## EXERCISE DIRECTIONS
Reproduce the part of the data below that begins with the line containing "Switch to the Visualizador tab" and runs through the end of the data, keeping both ends. Leave out any pictures.

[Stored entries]
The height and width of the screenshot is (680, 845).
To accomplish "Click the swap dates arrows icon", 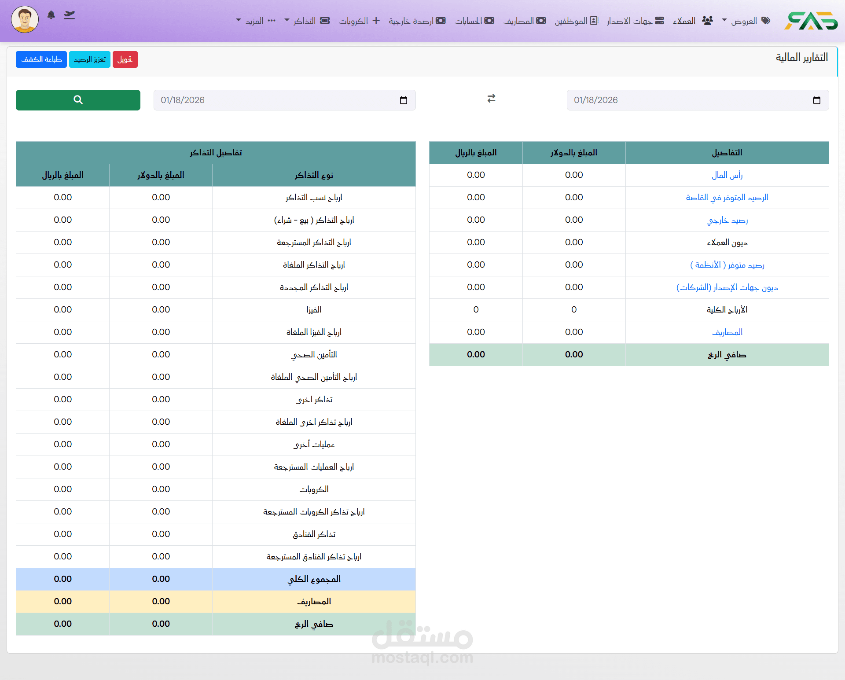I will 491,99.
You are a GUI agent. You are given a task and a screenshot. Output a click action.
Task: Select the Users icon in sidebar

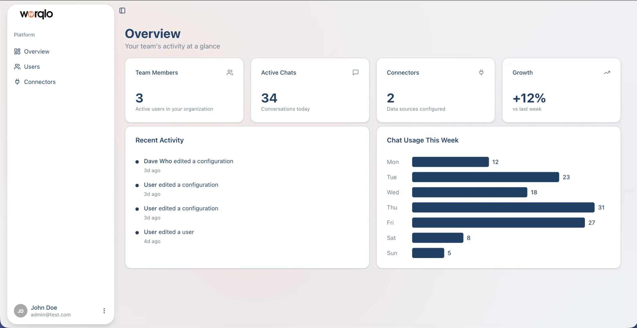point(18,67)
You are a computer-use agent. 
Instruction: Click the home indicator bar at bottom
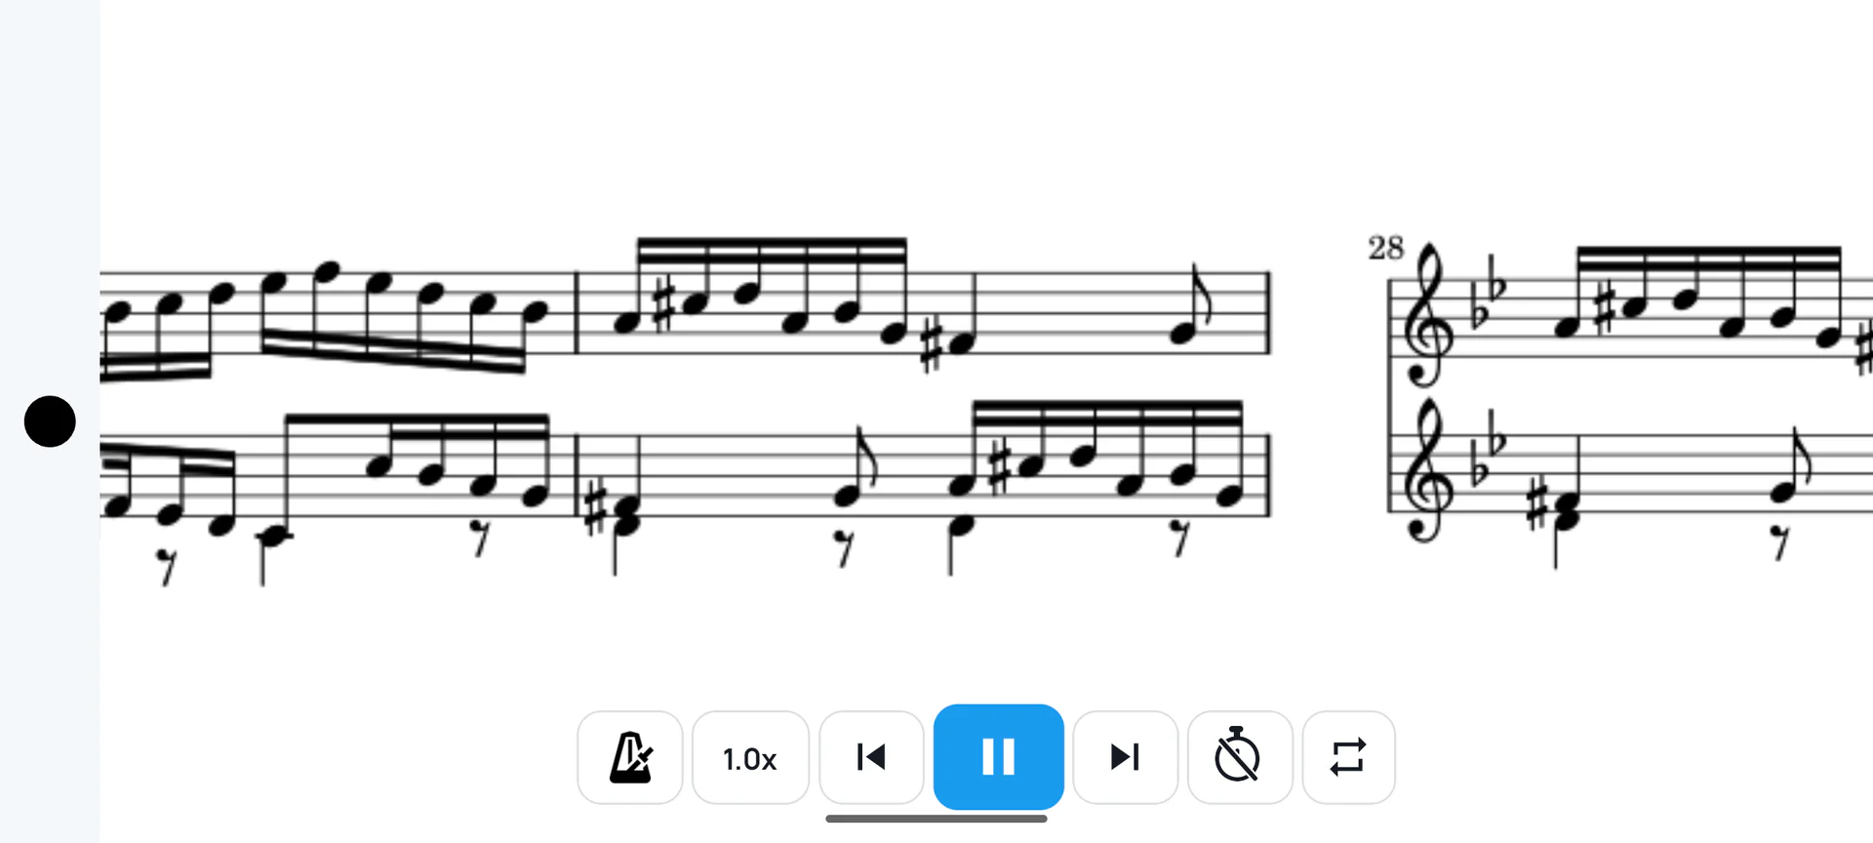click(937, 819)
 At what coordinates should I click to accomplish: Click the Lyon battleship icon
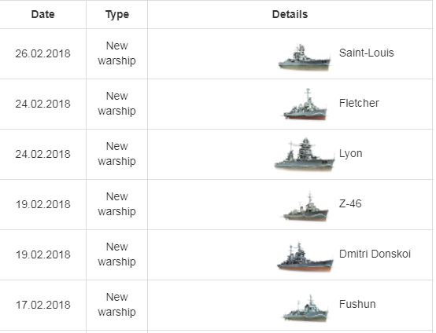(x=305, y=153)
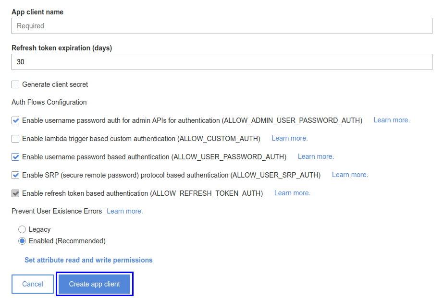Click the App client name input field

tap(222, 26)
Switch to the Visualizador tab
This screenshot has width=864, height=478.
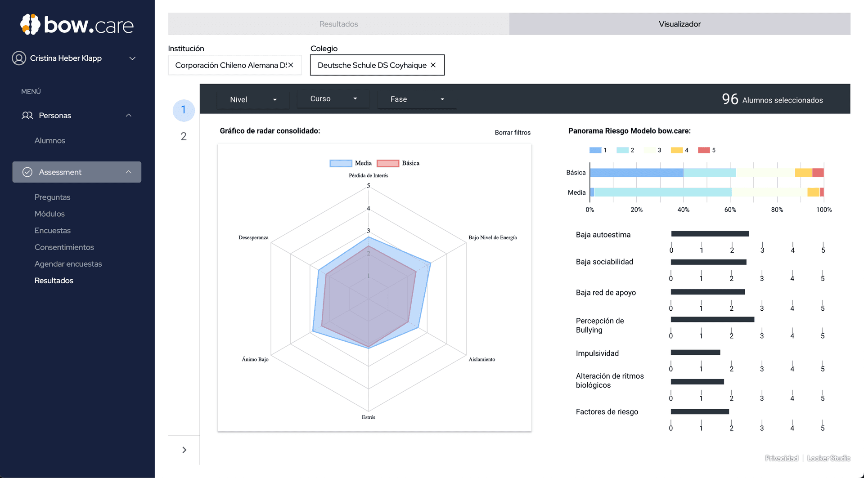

## ANSWER TO THIS PROBLEM
Switch to the Visualizador tab
This screenshot has width=864, height=478.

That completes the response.